Let me tell you about the moment I knew I belonged in manufacturing.
It began at California Polytechnic State University (go Mustangs!) in part because of their motto which i took to heart: Learn by Doing. It’s the reason I got hands-on with circuit boards, manufacturing execution systems, and real production environments before I ever picked up a textbook on any of it. I learn through action, trial and error, and immediate feedback. That’s how my career started, and honestly, it’s still how I work today.
From Cal Poly, I went to ViaSat in San Diego, first as an intern on the shop floor, then into engineering full-time after grad school. My job wasn’t theoretical. I spent time with operators, engineers, and supervisors trying to understand what slowed production, what created rework, and what kept teams from doing their best work. Then I’d go figure out how to fix it. I loved every minute of it – the bottlenecks, the change management, the conversations with people who’d been building things for thirty years and could tell me exactly why the latest “improvement” wasn’t going to stick.
At ViaSat, I gravitated toward the government side of the business. Working on programs that support our service members mattered more to me than helping someone get better Wi-Fi on their yacht. (Nothing against yachts. Or Wi-Fi. Or the people who own both.) That pull toward defense work has stayed with me ever since.
I Understand Your Risks Because I’ve Lived Them
When I meet with A&D manufacturers today, I bring all of that with me. And I’ll be honest – I wince when I hear an ERP vendor claim that a new module or a little customization will let their system “support your MES needs.” Or worse: “We’ll throw it in for free since you’re already buying our ERP.” That may work fine if you’re building a $20 remote-controlled car. You might ruin a five-year-old’s birthday, but nobody gets hurt.
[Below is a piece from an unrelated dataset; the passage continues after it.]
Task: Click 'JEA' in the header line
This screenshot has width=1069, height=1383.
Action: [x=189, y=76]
Now, picture a gearbox failure on an airplane engine. The engine comes back for repair years later. Which lot did the gearbox come from? Serial number? How many flight cycles? Who built it, on which tool, with what certifications? Was the issue isolated, or is it sitting in a hundred other engines flying right now? An MES purpose-built for A&D surfaces that data in minutes. An ERP wearing an MES costume, a bolt-on, or a heavily customized workaround – that’s where you get exposed because those systems weren’t built with A&D in mind.
Shop Floor Conversations, Not Software Pitches
MES, to me, is not a sales pitch, a tool, or even a product. It’s how I help solve real problems on a real shop floor. I lead with learning – understanding what’s actually happening in an operation before I propose anything. That’s the Cal Poly habit I never shook: you can’t fix what you haven’t put your hands on.
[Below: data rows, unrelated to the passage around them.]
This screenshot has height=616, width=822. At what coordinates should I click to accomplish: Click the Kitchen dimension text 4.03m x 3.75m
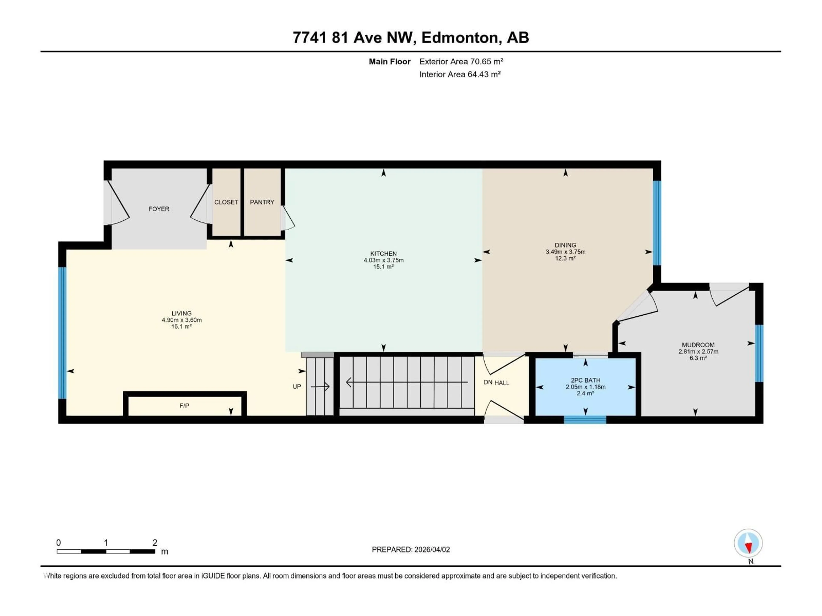(384, 260)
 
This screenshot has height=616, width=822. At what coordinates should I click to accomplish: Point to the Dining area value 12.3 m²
(565, 258)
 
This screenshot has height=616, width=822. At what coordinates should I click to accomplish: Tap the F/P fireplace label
(184, 406)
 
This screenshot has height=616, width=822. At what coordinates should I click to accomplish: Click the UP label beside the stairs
(296, 386)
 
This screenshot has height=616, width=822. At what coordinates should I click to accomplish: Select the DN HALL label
(496, 383)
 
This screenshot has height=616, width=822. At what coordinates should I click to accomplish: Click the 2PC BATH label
(586, 380)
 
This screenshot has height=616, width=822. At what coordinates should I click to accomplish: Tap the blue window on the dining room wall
(657, 223)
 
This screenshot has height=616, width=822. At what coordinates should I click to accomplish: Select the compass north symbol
(748, 543)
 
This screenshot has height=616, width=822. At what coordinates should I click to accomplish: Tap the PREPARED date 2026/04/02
(431, 549)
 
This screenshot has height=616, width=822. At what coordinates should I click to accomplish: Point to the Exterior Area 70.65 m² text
(461, 62)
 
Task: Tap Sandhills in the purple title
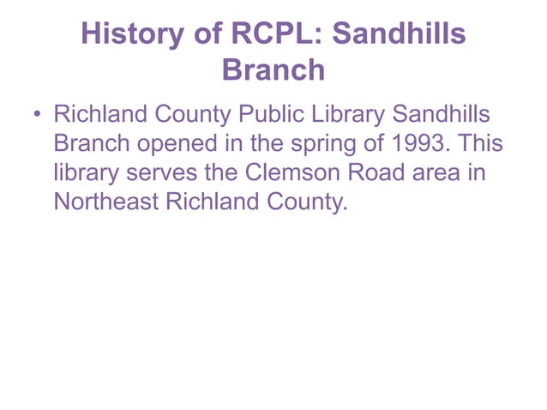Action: tap(400, 33)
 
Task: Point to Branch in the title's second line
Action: tap(274, 69)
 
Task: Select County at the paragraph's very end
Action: tap(308, 202)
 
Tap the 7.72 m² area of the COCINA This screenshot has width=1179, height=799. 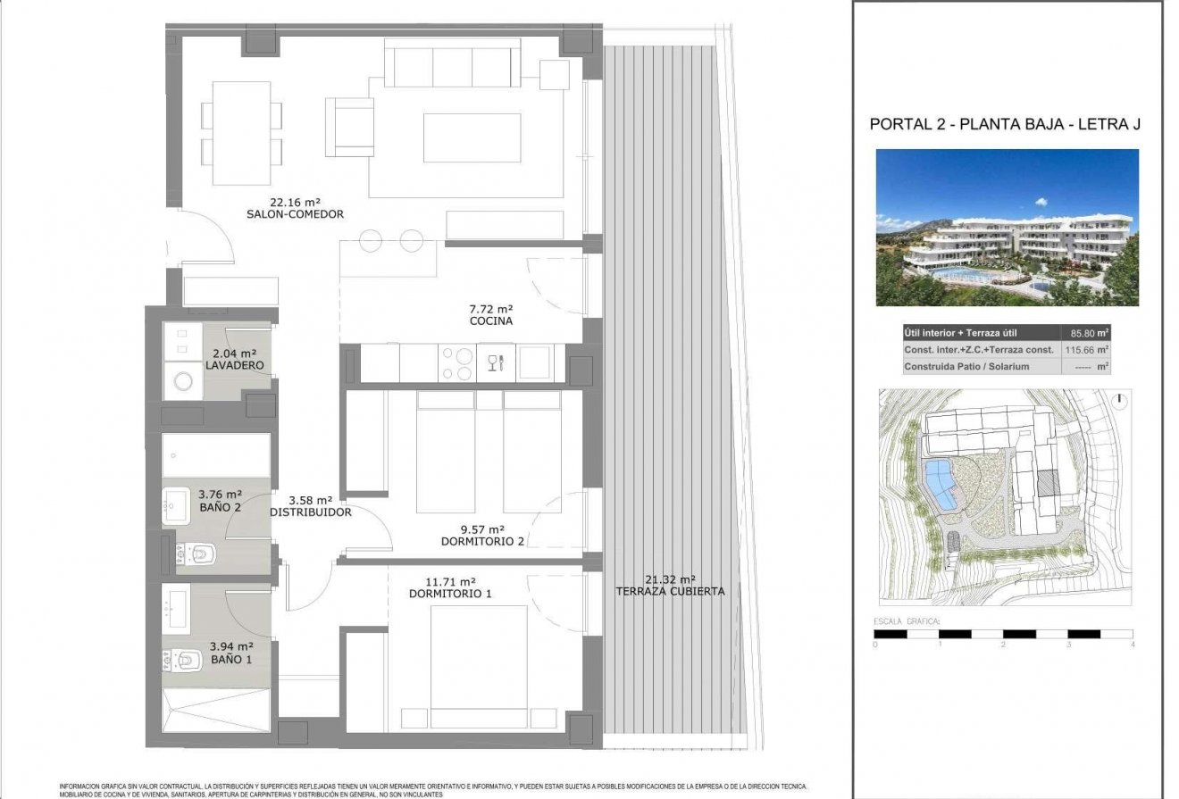[x=490, y=308]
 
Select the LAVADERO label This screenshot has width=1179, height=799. [x=234, y=366]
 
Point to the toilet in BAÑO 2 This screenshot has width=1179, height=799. [x=197, y=556]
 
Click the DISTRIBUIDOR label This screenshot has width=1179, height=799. [x=310, y=512]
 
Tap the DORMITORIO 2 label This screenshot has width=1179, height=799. [x=482, y=541]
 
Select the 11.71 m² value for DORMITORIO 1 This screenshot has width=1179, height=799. [x=450, y=580]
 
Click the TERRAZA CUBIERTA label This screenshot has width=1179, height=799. [x=670, y=591]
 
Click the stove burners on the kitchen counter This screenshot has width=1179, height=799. [x=457, y=363]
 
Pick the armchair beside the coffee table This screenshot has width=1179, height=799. [x=349, y=127]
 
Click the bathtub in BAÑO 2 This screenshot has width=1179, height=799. [x=215, y=455]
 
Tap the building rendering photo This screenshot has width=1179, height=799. [x=1007, y=227]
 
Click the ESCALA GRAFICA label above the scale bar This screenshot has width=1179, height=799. [x=907, y=620]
What that looks like in practice: I’m not running through a slide deck. I’m asking about your engineering change process and why quality escapes cluster on second shift. What does your DCMA process look like? How are you creating AS9102 forms today? How long does it take to pull a full genealogy when a customer calls? These aren’t trick questions. They’re the questions you can only ask if you’ve lived this work – and the answers are where the real conversation begins.
I’m not asking anyone to trust me on my background alone. But it accelerates things for sure. Instead of spending the first hour explaining what AS9100 means or why root cause and corrective action is more than a fishbone diagram, we can get to what’s actually slowing the floor down.
Why This Matters at the Executive Level
In A&D, operational issues are almost never just operational. My experience has shown that a traceability gap is a compliance exposure. A quality escape is a potential safety issue. A missed delivery can cascade all the way to readiness. The people deploying your MES should already understand that, so you’re not the one explaining it.
The Questions Worth Asking Any Vendor
A few things worth pressing any vendor on. Who, specifically, is going to be in the room when things get hard? Have they worked in A&D manufacturing, or just read about it? And if anyone tells you they can stand up a system in a few weeks and solve everything, push back. Even a strong A&D-ready MES like ours, which lands close to 80% out of the box, still has to be tuned to how your floor actually runs. We work in three- to six-month phases, prove each one in production, and move on. The improvements compound. They don’t show up on day one, and any vendor who tells you otherwise is selling you a shelf decoration.
What I’d Actually Tell You
Along the way, we’ll have honest conversations. The kind where I might tell you that what you think is your biggest problem may not be, or where you’ll tell me my recommendation won’t survive first contact with your second-shift crew. That back-and-forth is where the real value gets built, and it’s the part I look forward to most.